What is needed
In the essay on aging, copy everything from "This made me" down to "of those games.", changing "Wordle" to "Spelling Bee".

But what about wisdom. The two oldest candidates did promote what they believed from a lifetime of experience, but would we call wisdom? All the candidates show abilities needed to be politicians, which involve long scheduled days with tremendous amount of social interaction. That is impressive. I’m 72, and I couldn’t do what either the 78- or 81-year-olds do. Just a few days of political campaigning would kill me. However, I’ve got to assume, that the younger candidates have an easier time with those long days on the campaign trail.

But back to me and you. I was reading an article in the New York Times the other day about how memory loss isn’t the only sign of onset dementia. It said having trouble doing your finances, sleeping poorly, going through personality changes, having trouble driving, and losing the ability to smell are other signs that your brain isn’t firing on all cylinders.

This made me to ask myself: Is there anything I can do better now than when I was younger? Well, maybe writing essays. Okay, I’m having trouble thinking of other things. I feel I’m a better reader. And since I started playing the games on the New York Times games app every day I’ve gotten better at Wordle, Connections, Mini Crossword and Sudoku. I should admit I might have reached a plateau with all of those games.

Provided information
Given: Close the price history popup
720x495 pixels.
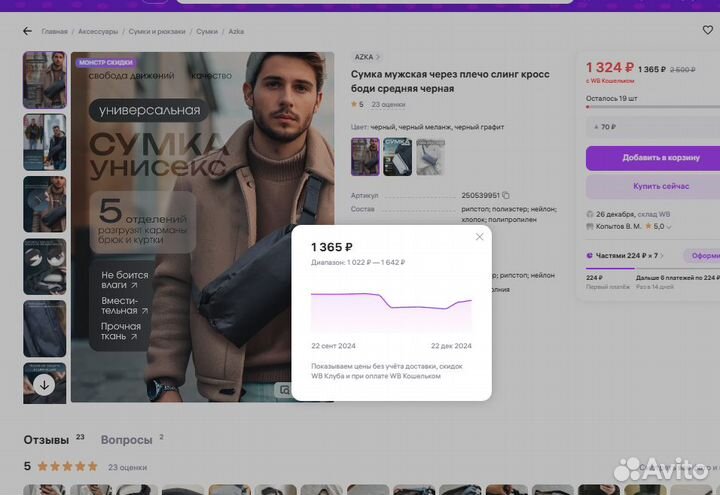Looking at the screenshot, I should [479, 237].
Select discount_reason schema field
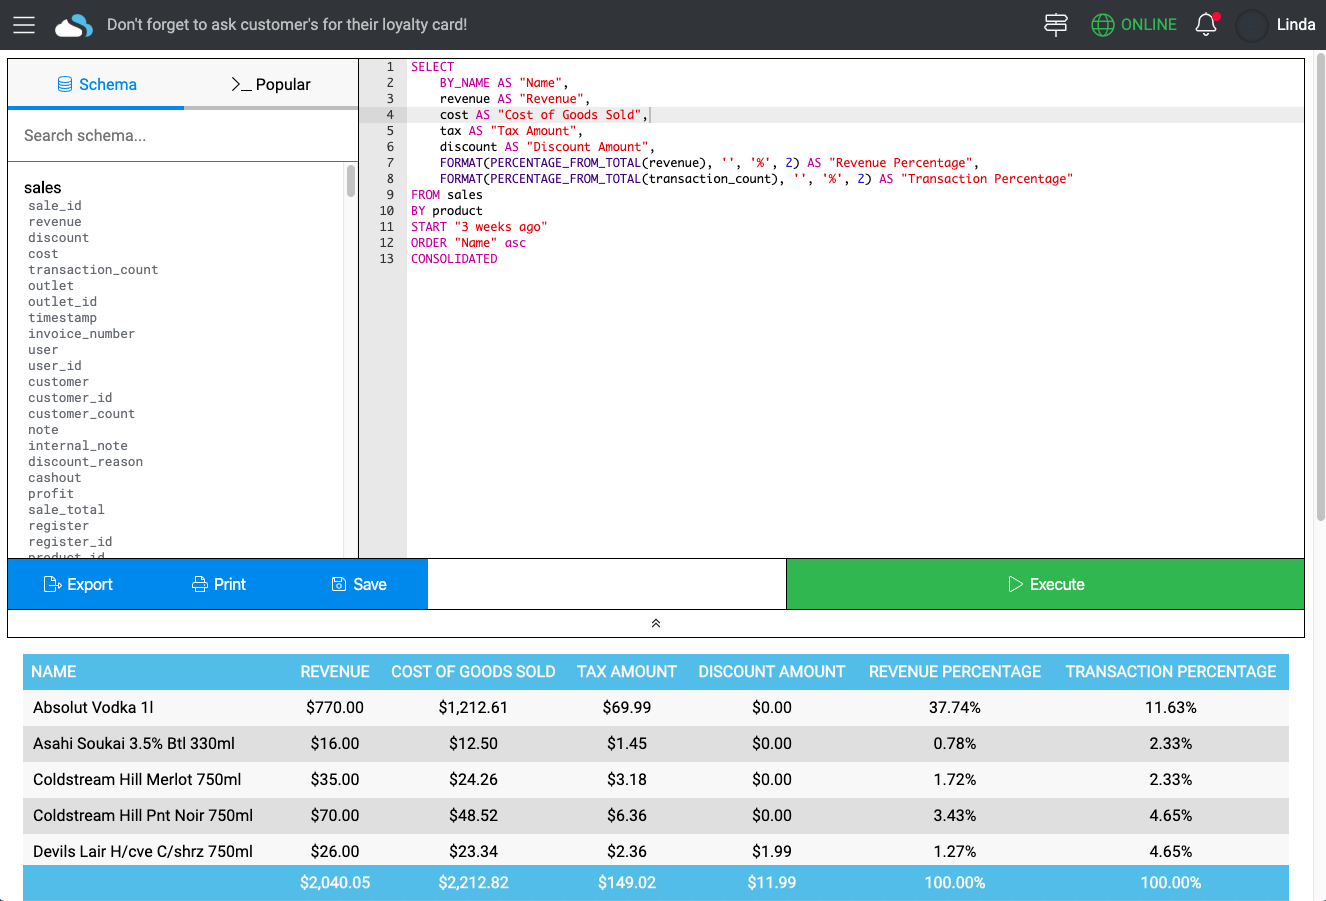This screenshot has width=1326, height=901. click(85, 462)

Finished answer
This made me to ask myself: Is there anything I can do better now than when I was younger? Well, maybe writing essays. Okay, I’m having trouble thinking of other things. I feel I’m a better reader. And since I started playing the games on the New York Times games app every day I’ve gotten better at Spelling Bee, Connections, Mini Crossword and Sudoku. I should admit I might have reached a plateau with all of those games.